● EXERCISE BRIEF:
Reproduce the data below word for word, leaving out the pictures.

● ENTRIES SHOWN:
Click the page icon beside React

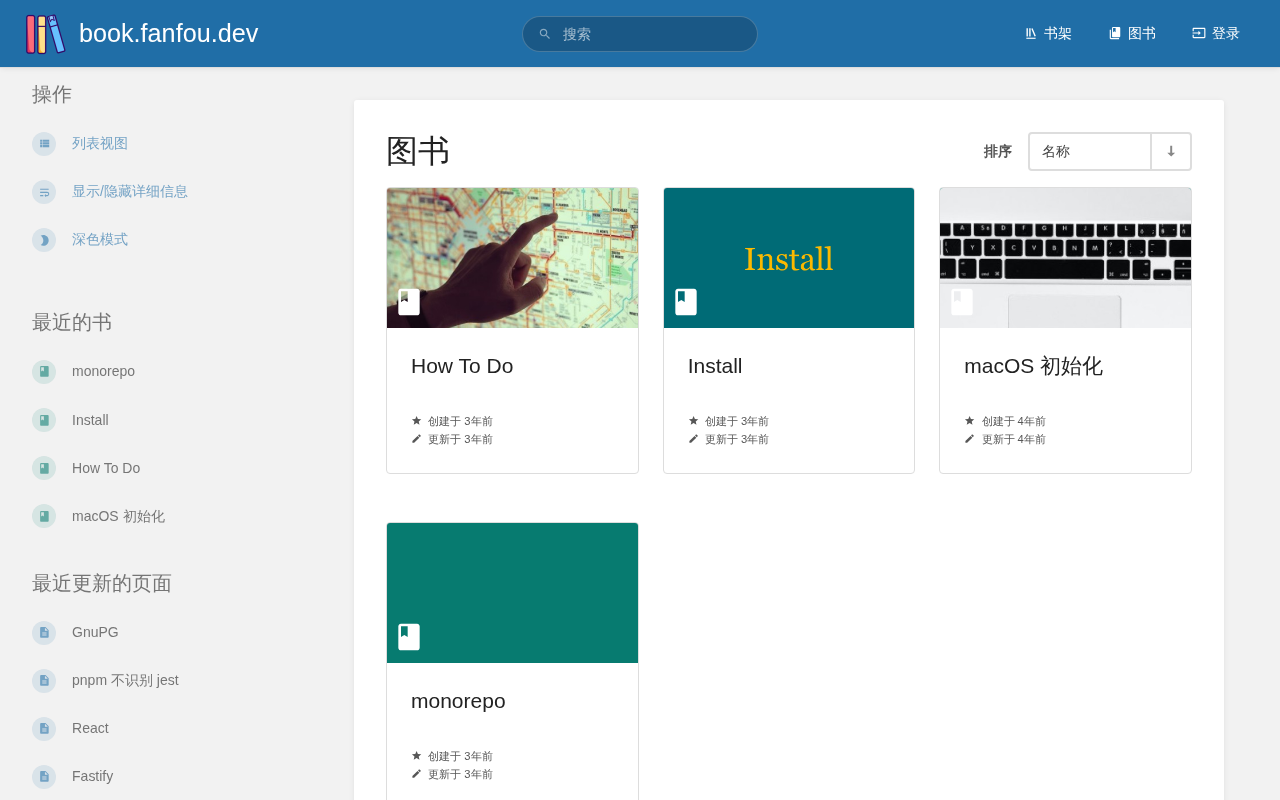[44, 729]
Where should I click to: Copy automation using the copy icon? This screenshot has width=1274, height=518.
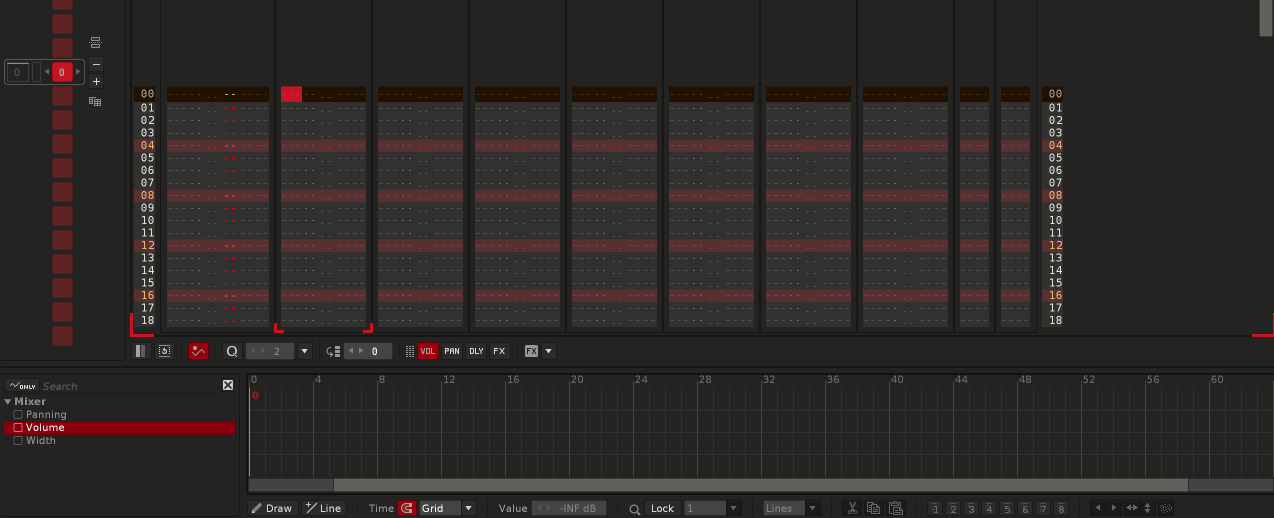(873, 508)
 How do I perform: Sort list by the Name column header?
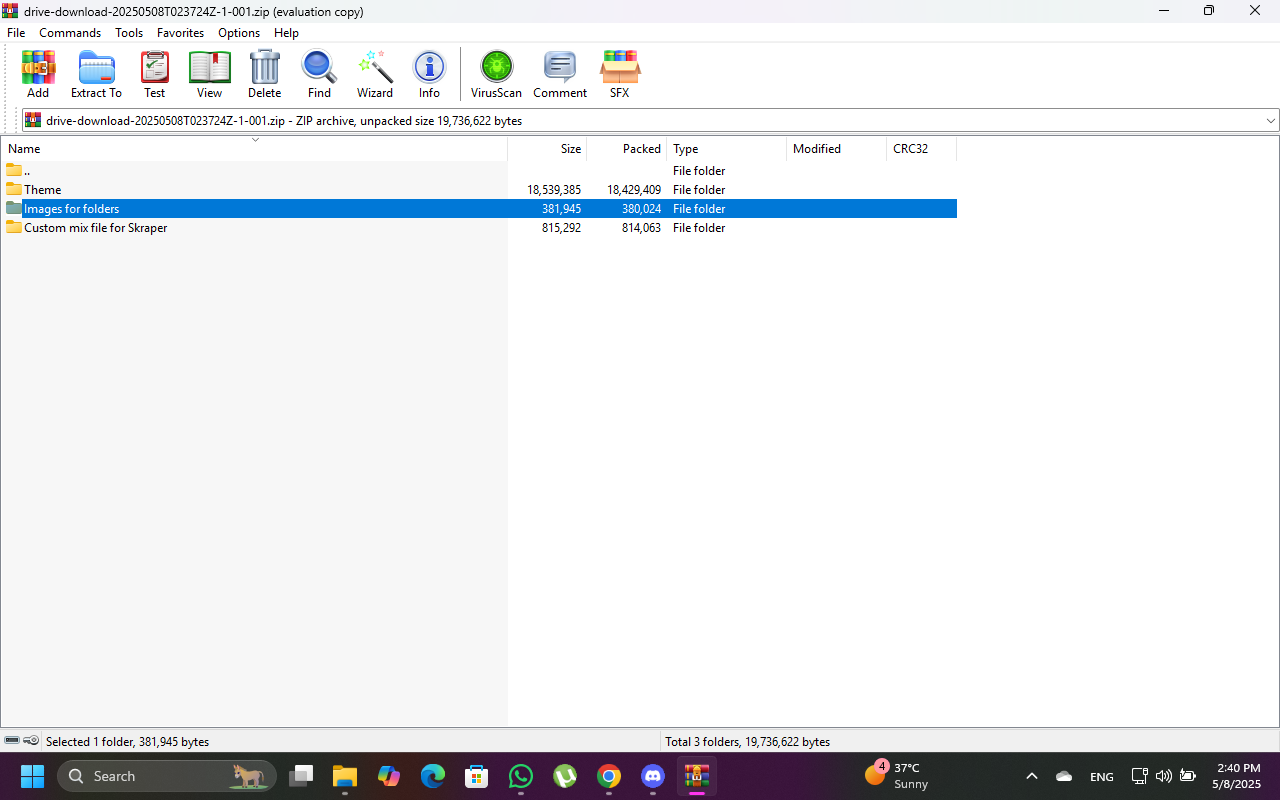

● RIGHT ANSWER:
Click the page icon beside React

[44, 729]
Where should I click to: Copy automation using the copy icon? This screenshot has width=1274, height=518.
(873, 508)
 How do I perform: Sort list by the Name column header?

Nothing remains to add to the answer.